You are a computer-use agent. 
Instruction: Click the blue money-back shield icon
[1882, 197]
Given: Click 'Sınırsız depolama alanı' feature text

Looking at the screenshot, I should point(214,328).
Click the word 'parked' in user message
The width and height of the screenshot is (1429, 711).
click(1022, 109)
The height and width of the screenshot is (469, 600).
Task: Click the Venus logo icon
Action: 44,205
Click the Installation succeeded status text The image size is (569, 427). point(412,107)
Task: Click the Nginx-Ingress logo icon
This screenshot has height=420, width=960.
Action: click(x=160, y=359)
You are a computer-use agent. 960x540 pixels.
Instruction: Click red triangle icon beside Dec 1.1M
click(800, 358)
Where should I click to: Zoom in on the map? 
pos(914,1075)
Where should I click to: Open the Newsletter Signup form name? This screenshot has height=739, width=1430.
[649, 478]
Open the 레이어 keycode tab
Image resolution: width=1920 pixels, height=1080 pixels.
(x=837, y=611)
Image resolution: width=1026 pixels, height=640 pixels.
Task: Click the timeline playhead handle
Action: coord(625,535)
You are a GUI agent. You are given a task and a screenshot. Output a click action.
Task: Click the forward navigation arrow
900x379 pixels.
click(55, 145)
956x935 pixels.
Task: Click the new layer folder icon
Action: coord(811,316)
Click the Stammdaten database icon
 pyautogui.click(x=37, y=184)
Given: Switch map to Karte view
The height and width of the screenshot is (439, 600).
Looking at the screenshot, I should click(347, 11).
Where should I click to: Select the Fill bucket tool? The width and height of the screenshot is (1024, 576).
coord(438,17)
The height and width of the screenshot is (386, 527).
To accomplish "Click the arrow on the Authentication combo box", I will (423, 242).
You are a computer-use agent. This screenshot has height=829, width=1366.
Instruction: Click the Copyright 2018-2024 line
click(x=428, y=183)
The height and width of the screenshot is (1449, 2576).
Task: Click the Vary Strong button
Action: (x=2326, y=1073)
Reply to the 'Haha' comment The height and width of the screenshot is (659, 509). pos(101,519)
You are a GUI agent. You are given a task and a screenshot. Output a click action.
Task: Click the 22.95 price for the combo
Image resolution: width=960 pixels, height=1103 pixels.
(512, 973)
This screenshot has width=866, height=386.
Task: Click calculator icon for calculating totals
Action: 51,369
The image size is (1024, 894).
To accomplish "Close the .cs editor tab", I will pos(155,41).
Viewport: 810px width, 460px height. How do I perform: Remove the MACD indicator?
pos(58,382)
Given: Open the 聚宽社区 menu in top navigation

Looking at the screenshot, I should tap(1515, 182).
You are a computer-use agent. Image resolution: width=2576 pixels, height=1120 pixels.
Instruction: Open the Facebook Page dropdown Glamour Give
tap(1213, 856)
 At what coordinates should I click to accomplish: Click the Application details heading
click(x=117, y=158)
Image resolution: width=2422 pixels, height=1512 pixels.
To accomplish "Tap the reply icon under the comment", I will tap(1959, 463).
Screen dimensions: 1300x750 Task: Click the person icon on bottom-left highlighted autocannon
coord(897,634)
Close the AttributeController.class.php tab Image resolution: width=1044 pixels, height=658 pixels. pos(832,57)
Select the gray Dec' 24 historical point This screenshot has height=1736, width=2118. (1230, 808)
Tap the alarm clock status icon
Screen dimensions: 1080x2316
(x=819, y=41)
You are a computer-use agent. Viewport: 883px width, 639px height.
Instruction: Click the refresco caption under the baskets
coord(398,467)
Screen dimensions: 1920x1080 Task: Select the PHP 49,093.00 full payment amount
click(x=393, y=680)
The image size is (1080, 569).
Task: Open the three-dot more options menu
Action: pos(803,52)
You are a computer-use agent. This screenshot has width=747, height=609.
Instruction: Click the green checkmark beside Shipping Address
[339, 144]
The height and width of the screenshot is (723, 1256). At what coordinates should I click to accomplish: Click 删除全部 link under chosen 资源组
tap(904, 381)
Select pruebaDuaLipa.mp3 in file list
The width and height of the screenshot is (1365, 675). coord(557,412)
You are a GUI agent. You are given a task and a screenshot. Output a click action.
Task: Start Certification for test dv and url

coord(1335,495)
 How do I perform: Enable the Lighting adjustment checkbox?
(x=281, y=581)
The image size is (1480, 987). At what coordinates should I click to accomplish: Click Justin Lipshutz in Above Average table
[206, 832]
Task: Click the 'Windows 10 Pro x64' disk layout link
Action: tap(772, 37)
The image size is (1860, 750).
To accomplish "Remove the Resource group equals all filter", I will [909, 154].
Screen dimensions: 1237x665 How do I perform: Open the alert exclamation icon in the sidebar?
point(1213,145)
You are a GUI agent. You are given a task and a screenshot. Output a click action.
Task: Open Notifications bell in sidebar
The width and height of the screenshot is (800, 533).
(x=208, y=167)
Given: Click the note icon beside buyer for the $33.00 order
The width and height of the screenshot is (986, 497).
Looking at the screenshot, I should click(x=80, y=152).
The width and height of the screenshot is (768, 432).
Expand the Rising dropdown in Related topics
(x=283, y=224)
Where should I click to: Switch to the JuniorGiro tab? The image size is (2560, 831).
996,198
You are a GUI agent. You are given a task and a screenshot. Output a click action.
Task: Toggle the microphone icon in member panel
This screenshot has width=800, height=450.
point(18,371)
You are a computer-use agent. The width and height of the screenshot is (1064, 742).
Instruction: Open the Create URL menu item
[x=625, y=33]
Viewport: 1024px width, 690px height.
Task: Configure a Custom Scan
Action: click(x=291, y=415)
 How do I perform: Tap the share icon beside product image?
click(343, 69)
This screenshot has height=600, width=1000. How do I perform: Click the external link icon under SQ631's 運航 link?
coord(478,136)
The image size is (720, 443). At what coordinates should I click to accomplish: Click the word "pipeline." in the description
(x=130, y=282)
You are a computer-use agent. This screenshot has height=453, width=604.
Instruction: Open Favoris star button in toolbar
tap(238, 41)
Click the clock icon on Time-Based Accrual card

|---|

> [GIVEN EXERCISE] Lay out every line of the entries above as a Markdown table with the columns No. and Line. Number the rows in order and leave out blank lines.

> [FINISHED ANSWER]
| No. | Line |
|---|---|
| 1 | You are a computer-use agent.  |
| 2 | Instruction: Click the blue money-back shield icon |
| 3 | [1882, 197] |
| 4 | Given: Click 'Sınırsız depolama alanı' feature text |
| 5 | Looking at the screenshot, I should point(214,328). |
| 6 | Click the word 'parked' in user message |
| 7 | The width and height of the screenshot is (1429, 711). |
| 8 | click(1022, 109) |
| 9 | The height and width of the screenshot is (469, 600). |
| 10 | Task: Click the Venus logo icon |
| 11 | Action: 44,205 |
| 12 | Click the Installation succeeded status text The image size is (569, 427). point(412,107) |
| 13 | Task: Click the Nginx-Ingress logo icon |
| 14 | This screenshot has height=420, width=960. |
| 15 | Action: click(x=160, y=359) |
| 16 | You are a computer-use agent. 960x540 pixels. |
| 17 | Instruction: Click red triangle icon beside Dec 1.1M |
| 18 | click(800, 358) |
| 19 | Where should I click to: Zoom in on the map?  |
| 20 | pos(914,1075) |
| 21 | Where should I click to: Open the Newsletter Signup form name? This screenshot has height=739, width=1430. |
| 22 | [649, 478] |
| 23 | Open the 레이어 keycode tab |
| 24 | Image resolution: width=1920 pixels, height=1080 pixels. |
| 25 | (x=837, y=611) |
| 26 | Image resolution: width=1026 pixels, height=640 pixels. |
| 27 | Task: Click the timeline playhead handle |
| 28 | Action: coord(625,535) |
| 29 | You are a GUI agent. You are given a task and a screenshot. Output a click action. |
| 30 | Task: Click the forward navigation arrow |
| 31 | 900x379 pixels. |
| 32 | click(55, 145) |
| 33 | 956x935 pixels. |
| 34 | Task: Click the new layer folder icon |
| 35 | Action: coord(811,316) |
| 36 | Click the Stammdaten database icon |
| 37 |  pyautogui.click(x=37, y=184) |
| 38 | Given: Switch map to Karte view |
| 39 | The height and width of the screenshot is (439, 600). |
| 40 | Looking at the screenshot, I should click(347, 11). |
| 41 | Where should I click to: Select the Fill bucket tool? The width and height of the screenshot is (1024, 576). |
| 42 | coord(438,17) |
| 43 | The height and width of the screenshot is (386, 527). |
| 44 | To accomplish "Click the arrow on the Authentication combo box", I will (423, 242). |
| 45 | You are a computer-use agent. This screenshot has height=829, width=1366. |
| 46 | Instruction: Click the Copyright 2018-2024 line |
| 47 | click(x=428, y=183) |
| 48 | The height and width of the screenshot is (1449, 2576). |
| 49 | Task: Click the Vary Strong button |
| 50 | Action: (x=2326, y=1073) |
| 51 | Reply to the 'Haha' comment The height and width of the screenshot is (659, 509). pos(101,519) |
| 52 | You are a GUI agent. You are given a task and a screenshot. Output a click action. |
| 53 | Task: Click the 22.95 price for the combo |
| 54 | Image resolution: width=960 pixels, height=1103 pixels. |
| 55 | (512, 973) |
| 56 | This screenshot has width=866, height=386. |
| 57 | Task: Click calculator icon for calculating totals |
| 58 | Action: 51,369 |
| 59 | The image size is (1024, 894). |
| 60 | To accomplish "Close the .cs editor tab", I will pos(155,41). |
| 61 | Viewport: 810px width, 460px height. How do I perform: Remove the MACD indicator? |
| 62 | pos(58,382) |
| 63 | Given: Open the 聚宽社区 menu in top navigation |
| 64 | Looking at the screenshot, I should tap(1515, 182). |
| 65 | You are a computer-use agent. Image resolution: width=2576 pixels, height=1120 pixels. |
| 66 | Instruction: Open the Facebook Page dropdown Glamour Give |
| 67 | tap(1213, 856) |
| 68 |  At what coordinates should I click to accomplish: Click the Application details heading |
| 69 | click(x=117, y=158) |
| 70 | Image resolution: width=2422 pixels, height=1512 pixels. |
| 71 | To accomplish "Tap the reply icon under the comment", I will tap(1959, 463). |
| 72 | Screen dimensions: 1300x750 Task: Click the person icon on bottom-left highlighted autocannon |
| 73 | coord(897,634) |
| 74 | Close the AttributeController.class.php tab Image resolution: width=1044 pixels, height=658 pixels. pos(832,57) |
| 75 | Select the gray Dec' 24 historical point This screenshot has height=1736, width=2118. (1230, 808) |
| 76 | Tap the alarm clock status icon |
| 77 | Screen dimensions: 1080x2316 |
| 78 | (x=819, y=41) |
| 79 | You are a computer-use agent. Viewport: 883px width, 639px height. |
| 80 | Instruction: Click the refresco caption under the baskets |
| 81 | coord(398,467) |
| 82 | Screen dimensions: 1920x1080 Task: Select the PHP 49,093.00 full payment amount |
| 83 | click(x=393, y=680) |
| 84 | The image size is (1080, 569). |
| 85 | Task: Open the three-dot more options menu |
| 86 | Action: pos(803,52) |
| 87 | You are a computer-use agent. This screenshot has width=747, height=609. |
| 88 | Instruction: Click the green checkmark beside Shipping Address |
| 89 | [339, 144] |
| 90 | The height and width of the screenshot is (723, 1256). At what coordinates should I click to accomplish: Click 删除全部 link under chosen 资源组 |
| 91 | tap(904, 381) |
| 92 | Select pruebaDuaLipa.mp3 in file list |
| 93 | The width and height of the screenshot is (1365, 675). coord(557,412) |
| 94 | You are a GUI agent. You are given a task and a screenshot. Output a click action. |
| 95 | Task: Start Certification for test dv and url |
| 96 | coord(1335,495) |
| 97 |  How do I perform: Enable the Lighting adjustment checkbox? |
| 98 | (x=281, y=581) |
| 99 | The image size is (1480, 987). At what coordinates should I click to accomplish: Click Justin Lipshutz in Above Average table |
| 100 | [206, 832] |
| 101 | Task: Click the 'Windows 10 Pro x64' disk layout link |
| 102 | Action: tap(772, 37) |
| 103 | The image size is (1860, 750). |
| 104 | To accomplish "Remove the Resource group equals all filter", I will [909, 154]. |
| 105 | Screen dimensions: 1237x665 How do I perform: Open the alert exclamation icon in the sidebar? |
| 106 | point(1213,145) |
| 107 | You are a GUI agent. You are given a task and a screenshot. Output a click action. |
| 108 | Task: Open Notifications bell in sidebar |
| 109 | The width and height of the screenshot is (800, 533). |
| 110 | (x=208, y=167) |
| 111 | Given: Click the note icon beside buyer for the $33.00 order |
| 112 | The width and height of the screenshot is (986, 497). |
| 113 | Looking at the screenshot, I should click(x=80, y=152). |
| 114 | The width and height of the screenshot is (768, 432). |
| 115 | Expand the Rising dropdown in Related topics |
| 116 | (x=283, y=224) |
| 117 | Where should I click to: Switch to the JuniorGiro tab? The image size is (2560, 831). |
| 118 | 996,198 |
| 119 | You are a GUI agent. You are given a task and a screenshot. Output a click action. |
| 120 | Task: Toggle the microphone icon in member panel |
| 121 | This screenshot has width=800, height=450. |
| 122 | point(18,371) |
| 123 | You are a computer-use agent. The width and height of the screenshot is (1064, 742). |
| 124 | Instruction: Open the Create URL menu item |
| 125 | [x=625, y=33] |
| 126 | Viewport: 1024px width, 690px height. |
| 127 | Task: Configure a Custom Scan |
| 128 | Action: click(x=291, y=415) |
| 129 |  How do I perform: Tap the share icon beside product image? |
| 130 | click(343, 69) |
| 131 | This screenshot has height=600, width=1000. How do I perform: Click the external link icon under SQ631's 運航 link? |
| 132 | coord(478,136) |
| 133 | The image size is (720, 443). At what coordinates should I click to accomplish: Click the word "pipeline." in the description |
| 134 | (x=130, y=282) |
| 135 | You are a computer-use agent. This screenshot has height=453, width=604. |
| 136 | Instruction: Open Favoris star button in toolbar |
| 137 | tap(238, 41) |
| 138 | Click the clock icon on Time-Based Accrual card |